Le peloton est nettement plus clairsemé à présent. Les arbres de Saint-James Park nous saluent avec leur flegme légendaire. Un dernier regard au poignet m’indique que je peux encore accrocher les 3h11 si je me magne le derrière. Je rassemble donc mes dernières forces et tente un sprint de papy sur les 200 derniers mètres avant d’entendre le cri du coeur qui met fin à mon calvaire: « Well done! »
Verdict: 3h11’46 ». Ce qui me place en 3155e position (485e dans ma catégorie d’âge). Le tout à une vitesse moyenne de 13,2 km/h, soit 4’33 » au kilomètre. Je suis satisfait même si je me demande comment font les hommes et les femmes qui m’ont mis 10, 20 et même 30 minutes dans la vue. Et je ne parle pas des professionnels. J’étais pourtant bien entraîné et j’ai dû vraiment me surpasser, aller jusqu’au bout de moi-même pour obtenir ce résultat. La différence se fait peut-être sur l’âge (encore que, on trouve des « vétérans » très haut dans le classement), sur la fréquence des entraînements (il me reste 3 jours libres sur la semaine…) et plus sûrement sur des prédispositions naturelles.

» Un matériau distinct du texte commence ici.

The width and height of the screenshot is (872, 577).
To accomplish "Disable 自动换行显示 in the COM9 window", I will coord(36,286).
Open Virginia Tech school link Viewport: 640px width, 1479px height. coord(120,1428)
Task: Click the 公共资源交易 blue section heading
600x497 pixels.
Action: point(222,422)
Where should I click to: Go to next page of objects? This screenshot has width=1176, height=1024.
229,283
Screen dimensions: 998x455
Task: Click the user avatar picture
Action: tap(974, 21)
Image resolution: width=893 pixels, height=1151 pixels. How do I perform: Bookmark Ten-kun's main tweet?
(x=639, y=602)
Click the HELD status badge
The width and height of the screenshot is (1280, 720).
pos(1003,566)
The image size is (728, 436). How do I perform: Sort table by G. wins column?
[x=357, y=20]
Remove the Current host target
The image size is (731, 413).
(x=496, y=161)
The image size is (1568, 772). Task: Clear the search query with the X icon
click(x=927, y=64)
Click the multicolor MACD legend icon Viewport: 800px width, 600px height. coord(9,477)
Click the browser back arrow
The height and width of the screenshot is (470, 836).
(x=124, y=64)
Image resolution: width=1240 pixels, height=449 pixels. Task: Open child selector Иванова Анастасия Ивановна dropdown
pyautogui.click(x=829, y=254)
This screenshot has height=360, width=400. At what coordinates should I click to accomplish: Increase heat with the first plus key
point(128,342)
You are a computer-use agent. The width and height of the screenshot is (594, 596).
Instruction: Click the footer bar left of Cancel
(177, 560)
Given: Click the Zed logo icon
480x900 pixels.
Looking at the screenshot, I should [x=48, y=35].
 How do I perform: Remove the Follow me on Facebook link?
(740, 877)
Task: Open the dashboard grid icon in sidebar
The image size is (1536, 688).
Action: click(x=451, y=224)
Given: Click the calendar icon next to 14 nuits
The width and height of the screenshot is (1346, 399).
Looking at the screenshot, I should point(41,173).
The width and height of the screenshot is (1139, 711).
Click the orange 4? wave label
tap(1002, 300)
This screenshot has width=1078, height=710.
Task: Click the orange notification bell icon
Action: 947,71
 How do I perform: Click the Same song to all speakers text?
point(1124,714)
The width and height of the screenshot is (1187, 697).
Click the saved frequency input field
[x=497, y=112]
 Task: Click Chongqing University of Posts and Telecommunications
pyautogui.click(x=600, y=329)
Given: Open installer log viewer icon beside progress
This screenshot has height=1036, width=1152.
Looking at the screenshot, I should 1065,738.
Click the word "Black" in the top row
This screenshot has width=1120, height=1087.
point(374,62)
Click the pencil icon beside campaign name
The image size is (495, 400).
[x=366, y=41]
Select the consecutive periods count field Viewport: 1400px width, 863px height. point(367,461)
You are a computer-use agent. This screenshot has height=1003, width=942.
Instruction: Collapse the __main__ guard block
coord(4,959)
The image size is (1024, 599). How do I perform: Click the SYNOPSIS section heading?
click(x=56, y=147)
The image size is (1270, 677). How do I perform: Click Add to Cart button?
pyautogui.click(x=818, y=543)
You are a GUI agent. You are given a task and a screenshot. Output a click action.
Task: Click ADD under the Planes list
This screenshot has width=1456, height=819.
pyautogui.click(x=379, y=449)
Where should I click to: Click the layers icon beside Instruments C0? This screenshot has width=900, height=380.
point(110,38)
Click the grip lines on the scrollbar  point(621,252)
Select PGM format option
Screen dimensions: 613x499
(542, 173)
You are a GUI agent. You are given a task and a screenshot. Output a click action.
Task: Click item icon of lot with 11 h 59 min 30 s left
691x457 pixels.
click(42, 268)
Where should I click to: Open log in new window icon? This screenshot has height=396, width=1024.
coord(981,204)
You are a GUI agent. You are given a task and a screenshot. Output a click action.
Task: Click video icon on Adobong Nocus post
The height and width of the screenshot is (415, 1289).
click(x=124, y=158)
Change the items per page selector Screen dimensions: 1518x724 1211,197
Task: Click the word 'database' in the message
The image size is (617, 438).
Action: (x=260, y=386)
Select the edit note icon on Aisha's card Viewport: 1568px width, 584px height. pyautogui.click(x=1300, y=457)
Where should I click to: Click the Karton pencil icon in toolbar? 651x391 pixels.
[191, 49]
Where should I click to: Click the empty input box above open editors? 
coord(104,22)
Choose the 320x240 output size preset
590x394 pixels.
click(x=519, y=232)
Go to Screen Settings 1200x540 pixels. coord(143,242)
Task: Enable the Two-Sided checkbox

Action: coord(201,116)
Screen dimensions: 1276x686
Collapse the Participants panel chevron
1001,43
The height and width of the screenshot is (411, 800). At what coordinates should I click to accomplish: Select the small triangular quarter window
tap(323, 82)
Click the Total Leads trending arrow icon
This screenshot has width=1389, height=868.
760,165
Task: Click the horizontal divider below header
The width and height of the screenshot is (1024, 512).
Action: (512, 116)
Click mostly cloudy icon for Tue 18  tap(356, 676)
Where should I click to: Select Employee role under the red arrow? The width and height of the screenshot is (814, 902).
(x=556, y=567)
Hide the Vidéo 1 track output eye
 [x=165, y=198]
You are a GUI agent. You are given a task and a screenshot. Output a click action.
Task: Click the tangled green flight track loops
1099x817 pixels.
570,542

Reste que cette aventure sportive et culturelle m’a permis de faire plus ample connaissance avec moi-même. Je ne regrette donc rien (je pourrais bien récidiver à l’occasion) même si je mentirais en affirmant que ces 4 mois ont été une partie de plaisir. A croire que la joie et la souffrance sont intimement liés. L’une ne va souvent pas sans l’autre. Mais j’ai le sentiment d’avoir exploré des zones du psychisme qui restent souvent dans l’ombre et abritent pourtant des réservoirs de volonté et d’abnégation. Un privilège qui n’a pas de prix. Et je sais aussi qu’une fois que les courbatures se seront dissipées, et avec elles les moments plus difficiles, il ne restera plus que l’envie de remettre ça.
Merci à tous de m’avoir accompagné durant ces longues semaines. Il fallait une sacrée endurance pour se farcir ma logorrhée. Je rends l’antenne et je vous donne rendez-vous aux 20 km de Bruxelles, dans une librairie ou dans un cinéma!